Tuesday, May 23, 2017

SiteMinder Overview

HOW CA SITEMINDER WORKS – BASICS

CA Site Minder (a.k.a. Netegrity Site Minder SSO) is a web access management system that enables user authentication and secure Internet SSO (single sign-on), policy-driven authorization, a federation of identities, and complete auditing of all access to the web applications it protects.
Site Minder was originally created by Netegrity, which was acquired by CA (Computer Associates) in 2005.SiteMinder is an Access Management component. It provides a centralized and secure policy management in large scale. It provides a way to authenticate the user and authorize the user for the application which he is only authorized for. Its authorization model is based on security policy. 

SiteMinder is combined with a Policy server and agents installed in web server to which deals operation behind. SiteMinder works on SSO and it also works on Cookie.

SiteMinder consists of two core components:

Policy Server:

The Policy Server provides policy management, authentication, authorization, and accounting.

SiteMinder Agents:
 

Integrated with a standard Web server or application server, SiteMinder Agents enable SiteMinder to manage access to Web applications and content according to predefined security policies.

How CA SiteMinder Works:

The process for securely accessing web applications:

1. User attempts to access a protected resource.
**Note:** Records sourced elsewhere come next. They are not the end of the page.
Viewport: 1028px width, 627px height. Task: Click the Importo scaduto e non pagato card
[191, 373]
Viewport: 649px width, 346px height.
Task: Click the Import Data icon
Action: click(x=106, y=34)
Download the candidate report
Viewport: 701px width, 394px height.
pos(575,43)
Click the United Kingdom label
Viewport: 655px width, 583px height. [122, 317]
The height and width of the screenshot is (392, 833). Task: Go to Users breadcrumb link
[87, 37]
2. User is challenged for credentials and presents them to the CA SiteMinder web agent or to the Secure Proxy Server.

3. The user’s credentials are passed to the Policy Server.
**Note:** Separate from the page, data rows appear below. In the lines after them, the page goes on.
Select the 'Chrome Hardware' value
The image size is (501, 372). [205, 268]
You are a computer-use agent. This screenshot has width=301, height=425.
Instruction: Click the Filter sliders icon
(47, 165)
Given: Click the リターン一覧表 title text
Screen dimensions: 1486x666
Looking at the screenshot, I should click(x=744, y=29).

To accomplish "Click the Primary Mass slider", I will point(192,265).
4. The user is authenticated against the appropriate user store.

5. The Policy Server evaluates the user’s entitlements and grants access.

6. User profile and entitlement information is passed to the application.
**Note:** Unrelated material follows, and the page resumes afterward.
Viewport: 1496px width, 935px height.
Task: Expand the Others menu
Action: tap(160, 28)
7. The user gets access to the secured application, which delivers customized content

How does SiteMinder Works? & Components of SiteMinder

Web Agents which are installed in Web servers will interrupt the user request and checks if the requested application is Protected? 
 If yes it will transfer the request to the Policy Server.

How web agents intercepts the request and communicate with the Policy Server

1.    When user enters the application url in the browser, it is directed to the web server, the web agent will be installed on the web serves, The request is first intercepted by the webagent.conf file.

2.    In web agent.conf file it will find the path of the smhost.conf file and the request goes to smhost.conf file.

3.    From smhost.conf file it finds the policy server details which it needs to contact for verification[authentication and authorization].

4.    Now Web server contacts the policy server from the details from smhost.conf file.

5.    The Ports included in that is 4441,4442 and 4443 which is done by LLAWP[Low Level Agent Worker Process] process.

6.    LLAWP  sends the request to policy server asking for initializing the communication between the web agent and policy server, there comes to play the role of trusted host[which is created when the agent is installed on the webserver].The Trusted host name will be mentioned in the smhost.conf file.

7.    We need to have a one time trust build for the secure communication between Policy Server and Webserver.

8.    When policy server receives the request it checks whether it can trust the request by seeing whether the trusted host present is present in policy store and if it belongs to web server from which it got the request.

9.    The initial communication from the webserver will be encrypted and it is maintained by a Shared Secrete Key which will be present in the smhost.conf. So the request will be secure and only the Policy Server can de-crypt it.

10.A trust is created and communication between webagent and Policy Server will be started, a Process call HLA will be started and it uses the HCO[registered when agent is installed].

11.When the communication from policy server reaches the web agent it decrypts the communication using shared secret and in communication it will have details about the HCO which have started the communication, it compares if HCO in communication is same as HCO present in smhost.conf file.

12.This way the policy server and web agent handshake with each other and sets the communication.Now Web agent sends the details of the ACO present in webagent.conf to policy server.

13.The policy server now takes the this ACO[which is in webagent.conf file] and it will check whether the same is  present in policy store of Policy Server, if it is present it will get the agent name present in ACO and also the properties of the agent present in ACO .Now policy server asks for the resource and web agents sends the resource it go from browser.

14.policy server gets the list of all the realms present in policy store which are linked to the agent that is present in the ACO. After that comparing the resource it got from web agent present in realm in the list, and gets the realm which has this resource and policy server see’s whether this realm is configured for protected or not protected.

Not Protected–> User will be able to access the resource.
if protected–>it will check whether the request that got from browser has a valid smsession. If there is no smsession then policy server fetches the authscheme from realm and gives the corresponding login page to web agent and it gives it to browser[Final output].